95% one-sided upper confidence interval for the population variance is (0, 0.0235].
This means that we are 95% confident that the true population variance of fish fry weight is less than or equal to 0.0235.
Since the calculated upper bound of the confidence interval (0.0235) is less than the manager's desired maximum variance of 0.05, the sample supports the manager's belief that the variance of fish fry weight is indeed within acceptable limits.

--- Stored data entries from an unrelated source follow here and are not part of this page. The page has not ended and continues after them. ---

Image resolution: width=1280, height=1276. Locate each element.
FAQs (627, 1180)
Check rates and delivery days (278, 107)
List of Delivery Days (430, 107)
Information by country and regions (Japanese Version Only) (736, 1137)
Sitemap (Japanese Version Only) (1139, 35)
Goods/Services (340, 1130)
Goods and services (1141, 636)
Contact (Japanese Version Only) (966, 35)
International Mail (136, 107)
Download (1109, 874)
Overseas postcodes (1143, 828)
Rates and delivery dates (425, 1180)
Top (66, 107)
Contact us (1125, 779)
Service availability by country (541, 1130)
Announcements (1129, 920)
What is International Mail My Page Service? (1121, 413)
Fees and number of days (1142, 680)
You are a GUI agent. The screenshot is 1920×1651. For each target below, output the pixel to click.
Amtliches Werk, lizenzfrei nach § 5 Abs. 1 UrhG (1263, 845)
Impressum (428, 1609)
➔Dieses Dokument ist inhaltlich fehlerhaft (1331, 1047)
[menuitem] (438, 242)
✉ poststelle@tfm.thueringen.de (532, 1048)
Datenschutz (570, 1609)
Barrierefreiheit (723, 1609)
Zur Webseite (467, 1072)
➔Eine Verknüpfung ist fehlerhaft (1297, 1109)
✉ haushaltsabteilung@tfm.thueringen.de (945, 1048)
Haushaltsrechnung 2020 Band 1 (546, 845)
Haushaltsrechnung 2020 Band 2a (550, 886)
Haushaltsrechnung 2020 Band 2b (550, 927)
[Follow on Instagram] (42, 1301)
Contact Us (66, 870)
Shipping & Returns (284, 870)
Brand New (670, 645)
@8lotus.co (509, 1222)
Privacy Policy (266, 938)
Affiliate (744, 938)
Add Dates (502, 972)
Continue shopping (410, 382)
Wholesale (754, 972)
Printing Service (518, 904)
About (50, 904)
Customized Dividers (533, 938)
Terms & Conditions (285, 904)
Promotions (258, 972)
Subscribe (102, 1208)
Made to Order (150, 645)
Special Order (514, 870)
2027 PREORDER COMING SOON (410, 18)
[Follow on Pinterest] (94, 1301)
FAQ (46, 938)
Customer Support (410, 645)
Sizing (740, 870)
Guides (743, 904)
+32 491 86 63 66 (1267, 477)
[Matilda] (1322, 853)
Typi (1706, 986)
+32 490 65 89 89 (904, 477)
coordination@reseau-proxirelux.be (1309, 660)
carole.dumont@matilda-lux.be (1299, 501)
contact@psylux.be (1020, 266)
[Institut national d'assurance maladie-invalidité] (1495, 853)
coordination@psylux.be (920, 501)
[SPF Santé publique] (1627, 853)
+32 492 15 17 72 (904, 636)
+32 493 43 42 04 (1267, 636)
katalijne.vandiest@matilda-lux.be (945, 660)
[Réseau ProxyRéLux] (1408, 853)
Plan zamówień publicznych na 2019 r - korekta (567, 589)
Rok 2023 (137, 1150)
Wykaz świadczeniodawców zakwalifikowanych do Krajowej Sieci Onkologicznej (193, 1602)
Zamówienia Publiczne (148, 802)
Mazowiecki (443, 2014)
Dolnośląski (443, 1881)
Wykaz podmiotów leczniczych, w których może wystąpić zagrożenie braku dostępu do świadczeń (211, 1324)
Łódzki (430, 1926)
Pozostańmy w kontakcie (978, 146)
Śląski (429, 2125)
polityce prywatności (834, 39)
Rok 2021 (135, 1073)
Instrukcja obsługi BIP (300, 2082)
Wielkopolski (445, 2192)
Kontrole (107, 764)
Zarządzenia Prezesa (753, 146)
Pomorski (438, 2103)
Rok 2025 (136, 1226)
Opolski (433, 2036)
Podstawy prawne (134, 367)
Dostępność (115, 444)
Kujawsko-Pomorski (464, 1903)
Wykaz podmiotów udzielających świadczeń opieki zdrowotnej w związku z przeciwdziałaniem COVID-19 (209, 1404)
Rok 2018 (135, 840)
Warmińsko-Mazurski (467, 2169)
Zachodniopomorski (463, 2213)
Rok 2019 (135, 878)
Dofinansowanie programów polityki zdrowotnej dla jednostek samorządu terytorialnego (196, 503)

Formula for one-sided upper confidence interval for variance:
The formula for a one-sided upper confidence interval for variance (σ²) with confidence level 1 - α (e.g., 95%) is:
σ² ≤ s² + [(n - 1) / χ²(α, n - 1)] * s²
where:
σ² is the population variance
s² is the sample variance (0.014 in this case)
n is the sample size (10)
χ²(α, n - 1) is the upper χ² critical value for α and n - 1 degrees of freedom. For a 95% confidence level and 9 degrees of freedom (n - 1), the critical value is approximately 14.684.
Calculating the confidence interval:
Plugging in the values:
σ² ≤ 0.014 + [(10 - 1) / 14.684] * 0.014 ≈ 0.014 + 0.0095 ≈ 0.0235
Therefore, the 95% one-sided upper confidence interval for the population variance is (0, 0.0235].
Interpretation:
This means that we are 95% confident that the true population variance of fish fry weight is less than or equal to 0.0235.
Since the calculated upper bound of the confidence interval (0.0235) is less than the manager's desired maximum variance of 0.05, the sample supports the manager's belief that the variance of fish fry weight is indeed within acceptable limits.